» **Problem description**:
Wherever the string "computer" turns up in the data, copy the whole line.

» **Records supplied**:
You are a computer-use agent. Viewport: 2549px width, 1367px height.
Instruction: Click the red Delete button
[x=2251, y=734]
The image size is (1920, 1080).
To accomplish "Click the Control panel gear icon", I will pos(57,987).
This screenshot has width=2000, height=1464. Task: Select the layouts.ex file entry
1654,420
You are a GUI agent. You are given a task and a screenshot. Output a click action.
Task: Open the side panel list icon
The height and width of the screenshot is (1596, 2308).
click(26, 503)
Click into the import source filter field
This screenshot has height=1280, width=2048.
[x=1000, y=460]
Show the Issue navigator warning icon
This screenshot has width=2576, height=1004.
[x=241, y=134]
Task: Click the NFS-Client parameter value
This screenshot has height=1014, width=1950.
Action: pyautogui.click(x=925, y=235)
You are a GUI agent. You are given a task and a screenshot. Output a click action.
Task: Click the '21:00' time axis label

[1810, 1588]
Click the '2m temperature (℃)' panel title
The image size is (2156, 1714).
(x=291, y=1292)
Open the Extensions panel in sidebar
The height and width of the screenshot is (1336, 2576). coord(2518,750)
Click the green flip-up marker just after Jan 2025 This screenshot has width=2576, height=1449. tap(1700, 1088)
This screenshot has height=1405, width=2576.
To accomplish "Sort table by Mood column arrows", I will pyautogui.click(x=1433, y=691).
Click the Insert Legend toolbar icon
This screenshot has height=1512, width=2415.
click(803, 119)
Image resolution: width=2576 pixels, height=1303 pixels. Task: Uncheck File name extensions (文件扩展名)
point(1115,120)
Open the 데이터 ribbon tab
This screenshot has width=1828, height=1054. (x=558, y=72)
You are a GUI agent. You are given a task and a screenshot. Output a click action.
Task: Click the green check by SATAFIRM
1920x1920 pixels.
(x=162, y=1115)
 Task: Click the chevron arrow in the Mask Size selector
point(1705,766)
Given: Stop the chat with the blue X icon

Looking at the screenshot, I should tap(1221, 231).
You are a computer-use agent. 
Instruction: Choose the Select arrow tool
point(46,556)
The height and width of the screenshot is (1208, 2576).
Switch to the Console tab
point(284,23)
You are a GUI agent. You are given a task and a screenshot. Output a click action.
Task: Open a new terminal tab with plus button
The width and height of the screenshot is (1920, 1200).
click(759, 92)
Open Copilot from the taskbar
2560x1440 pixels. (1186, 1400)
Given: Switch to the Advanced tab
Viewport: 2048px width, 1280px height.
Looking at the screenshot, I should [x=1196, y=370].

» **Solution for this exercise**:
You are a computer-use agent. Viewport: 2549px width, 1367px height.
You are a computer-use agent. 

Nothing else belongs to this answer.